◆ WORK REQUIRED
Pull out every line in the listing below that contains the string "resolution", and copy each one unchanged.

◆ MATERIAL TO PROCESS
◇ ◇ ◇

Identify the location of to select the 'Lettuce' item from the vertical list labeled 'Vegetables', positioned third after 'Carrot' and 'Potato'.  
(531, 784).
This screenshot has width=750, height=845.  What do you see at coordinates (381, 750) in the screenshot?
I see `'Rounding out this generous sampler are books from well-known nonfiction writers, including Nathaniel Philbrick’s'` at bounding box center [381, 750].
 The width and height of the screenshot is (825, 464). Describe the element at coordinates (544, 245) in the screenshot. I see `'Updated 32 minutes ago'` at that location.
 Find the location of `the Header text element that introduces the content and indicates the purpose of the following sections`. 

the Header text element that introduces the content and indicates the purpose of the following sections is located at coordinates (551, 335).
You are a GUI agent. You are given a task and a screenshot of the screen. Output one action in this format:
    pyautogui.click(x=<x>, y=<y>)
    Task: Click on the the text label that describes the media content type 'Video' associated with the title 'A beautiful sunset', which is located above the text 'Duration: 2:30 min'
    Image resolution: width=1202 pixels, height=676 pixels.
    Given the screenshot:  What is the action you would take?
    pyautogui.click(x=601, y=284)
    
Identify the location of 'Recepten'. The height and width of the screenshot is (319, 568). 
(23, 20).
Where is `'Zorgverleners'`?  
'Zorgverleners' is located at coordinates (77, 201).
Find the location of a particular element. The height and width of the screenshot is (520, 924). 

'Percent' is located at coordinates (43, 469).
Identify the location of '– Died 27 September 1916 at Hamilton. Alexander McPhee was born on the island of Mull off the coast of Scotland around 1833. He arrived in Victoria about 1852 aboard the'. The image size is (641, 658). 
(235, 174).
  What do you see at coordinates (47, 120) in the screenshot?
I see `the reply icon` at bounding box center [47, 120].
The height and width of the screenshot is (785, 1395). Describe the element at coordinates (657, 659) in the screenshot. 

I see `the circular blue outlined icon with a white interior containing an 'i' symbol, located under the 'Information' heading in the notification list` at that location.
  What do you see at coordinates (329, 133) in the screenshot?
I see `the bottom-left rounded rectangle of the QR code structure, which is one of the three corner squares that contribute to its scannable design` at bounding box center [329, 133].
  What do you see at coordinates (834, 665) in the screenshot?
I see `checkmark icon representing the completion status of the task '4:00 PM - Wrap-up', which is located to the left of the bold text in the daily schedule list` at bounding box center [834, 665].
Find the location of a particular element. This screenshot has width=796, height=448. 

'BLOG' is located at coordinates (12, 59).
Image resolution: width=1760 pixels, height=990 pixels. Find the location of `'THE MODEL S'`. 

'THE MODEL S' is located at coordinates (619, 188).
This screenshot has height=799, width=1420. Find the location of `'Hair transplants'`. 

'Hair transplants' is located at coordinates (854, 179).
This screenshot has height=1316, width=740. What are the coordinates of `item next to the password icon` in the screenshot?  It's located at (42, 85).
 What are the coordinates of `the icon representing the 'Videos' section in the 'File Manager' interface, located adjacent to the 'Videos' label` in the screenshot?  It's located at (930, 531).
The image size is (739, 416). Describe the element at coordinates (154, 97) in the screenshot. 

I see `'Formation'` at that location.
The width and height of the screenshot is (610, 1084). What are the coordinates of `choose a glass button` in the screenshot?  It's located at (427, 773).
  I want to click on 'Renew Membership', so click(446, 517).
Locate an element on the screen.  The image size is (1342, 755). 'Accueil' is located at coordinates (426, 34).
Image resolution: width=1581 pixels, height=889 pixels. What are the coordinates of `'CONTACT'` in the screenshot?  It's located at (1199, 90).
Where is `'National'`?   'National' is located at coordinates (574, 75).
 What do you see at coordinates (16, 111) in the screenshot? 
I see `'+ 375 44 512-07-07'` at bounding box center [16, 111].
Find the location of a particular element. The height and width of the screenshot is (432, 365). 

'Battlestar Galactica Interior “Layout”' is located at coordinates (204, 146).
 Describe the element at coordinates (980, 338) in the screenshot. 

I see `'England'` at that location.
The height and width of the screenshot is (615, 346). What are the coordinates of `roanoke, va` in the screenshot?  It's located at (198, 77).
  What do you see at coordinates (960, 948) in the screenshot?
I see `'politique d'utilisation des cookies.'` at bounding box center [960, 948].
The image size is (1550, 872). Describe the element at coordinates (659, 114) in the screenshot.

◇ ◇ ◇

◆ RESULT
    Image resolution: width=1202 pixels, height=676 pixels.
Image resolution: width=1760 pixels, height=990 pixels. Find the location of `'THE MODEL S'`. 
Image resolution: width=1581 pixels, height=889 pixels. What are the coordinates of `'CONTACT'` in the screenshot?  It's located at (1199, 90).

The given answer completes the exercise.